Mechanical stress: the simple principle behind many types of pain

Mechanical stress: the simple principle behind many types of pain People often talk about “poor posture,” “wear and tear,” or a “fragile body.” In reality, much of the pain experienced by athletes and active people can be explained primarily by one thing: how we manage the mechanical stress placed on the body.¹ What is mechanical …

A woman balancing outdoors, illustrating the benefits of restful sleep on energy, balance, and recovery.

Mechanical stress: the simple principle behind many types of pain

People often talk about “poor posture,” “wear and tear,” or a “fragile body.” In reality, much of the pain experienced by athletes and active people can be explained primarily by one thing: how we manage the mechanical stress placed on the body.¹

What is mechanical stress?

Every time you move, your muscles, tendons, bones, and joints are subjected to a certain amount of stress: this is mechanical stress. Running, jumping, strength training, playing soccer, carrying heavy loads, and doing back-to-back fitness classes—all of these activities place forces on your tissues.²

This stress isn’t “bad” in and of itself. On the contrary: it’s thanks to stress that the body adapts and becomes stronger. We can think of it as a simple balance:

  • Workload is what you demand of your body (volume, intensity, frequency, impact).
  • Capacity is what your tissues can handle and repair between workouts.

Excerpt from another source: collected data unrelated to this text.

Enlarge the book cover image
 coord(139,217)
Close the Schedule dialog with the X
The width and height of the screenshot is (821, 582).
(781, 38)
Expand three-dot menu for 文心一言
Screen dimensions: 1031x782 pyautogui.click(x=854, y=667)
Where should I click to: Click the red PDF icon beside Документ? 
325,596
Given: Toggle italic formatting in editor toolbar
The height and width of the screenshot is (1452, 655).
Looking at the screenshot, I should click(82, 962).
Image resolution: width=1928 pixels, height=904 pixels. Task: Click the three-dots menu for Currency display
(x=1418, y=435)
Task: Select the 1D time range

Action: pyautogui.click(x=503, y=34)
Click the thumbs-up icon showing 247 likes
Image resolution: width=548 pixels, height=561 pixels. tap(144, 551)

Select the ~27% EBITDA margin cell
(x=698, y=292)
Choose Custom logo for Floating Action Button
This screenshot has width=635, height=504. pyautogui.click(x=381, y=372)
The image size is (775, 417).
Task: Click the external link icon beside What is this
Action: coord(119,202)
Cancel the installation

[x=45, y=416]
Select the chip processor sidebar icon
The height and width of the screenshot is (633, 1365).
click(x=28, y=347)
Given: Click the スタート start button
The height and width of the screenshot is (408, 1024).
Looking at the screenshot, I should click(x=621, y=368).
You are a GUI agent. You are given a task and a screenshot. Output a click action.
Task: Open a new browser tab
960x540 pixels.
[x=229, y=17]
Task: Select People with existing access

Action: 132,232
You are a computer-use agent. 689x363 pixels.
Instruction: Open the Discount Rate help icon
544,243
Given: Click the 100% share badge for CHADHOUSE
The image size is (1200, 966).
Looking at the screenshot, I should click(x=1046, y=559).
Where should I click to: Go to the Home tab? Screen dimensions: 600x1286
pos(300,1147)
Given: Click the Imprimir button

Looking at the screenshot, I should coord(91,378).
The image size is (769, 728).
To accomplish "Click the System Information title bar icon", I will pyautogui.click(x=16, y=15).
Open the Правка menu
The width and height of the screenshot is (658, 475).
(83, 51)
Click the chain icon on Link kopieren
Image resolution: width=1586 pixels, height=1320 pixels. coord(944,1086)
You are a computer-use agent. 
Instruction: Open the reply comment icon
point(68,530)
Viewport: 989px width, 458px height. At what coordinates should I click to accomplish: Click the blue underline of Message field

Tissues adapt precisely when the load exceeds their usual level by a small amount, provided they are given time to repair and strengthen themselves. The problem begins when this capacity is exceeded by a large margin or too often, without sufficient recovery time.

Not all fabrics adapt at the same rate

This is where an important detail comes into play:

  • Muscles respond relatively quickly to a change in load: with regular training, increases in strength and muscle mass can be seen within a few weeks.³
  • Tendons adapt more slowly: the first adaptations take weeks to appear, but more profound changes often take several months3.
  • Bone also responds to mechanical stress, but changes in density and structure are typically measured over periods ranging from several months to the long term.³

In other words, you may feel “stronger” fairly quickly, even though the structures that transmit and absorb force (tendons, bones) haven’t yet fully adapted. This is one of the reasons why certain overuse injuries occur just when you feel like you’re “in shape.”

When the load exceeds capacity: “too much, too fast”

Most overuse injuries are not caused by a single wrong movement, but by an accumulation of stress that, little by little, exceeds the body’s ability to repair the tissues1,2.

Typical scenarios:

  • A runner who increases their runs from 1 to 4 per week over the course of a few weeks, while maintaining the same pace as before.
  • Someone who adds CrossFit or padel to an already busy schedule without lightening the load elsewhere.
  • The athlete who goes back to training “just like before” after several months off, because “I used to do this without any trouble two years ago.”

On paper, these are good intentions. But for muscles, tendons, or bones that aren’t used to it anymore, it’s often too much, too fast. The result isn’t necessarily a major, dramatic tear, but rather pain that sets in gradually: the Achilles tendon, kneecap, periosteum, shoulder…1.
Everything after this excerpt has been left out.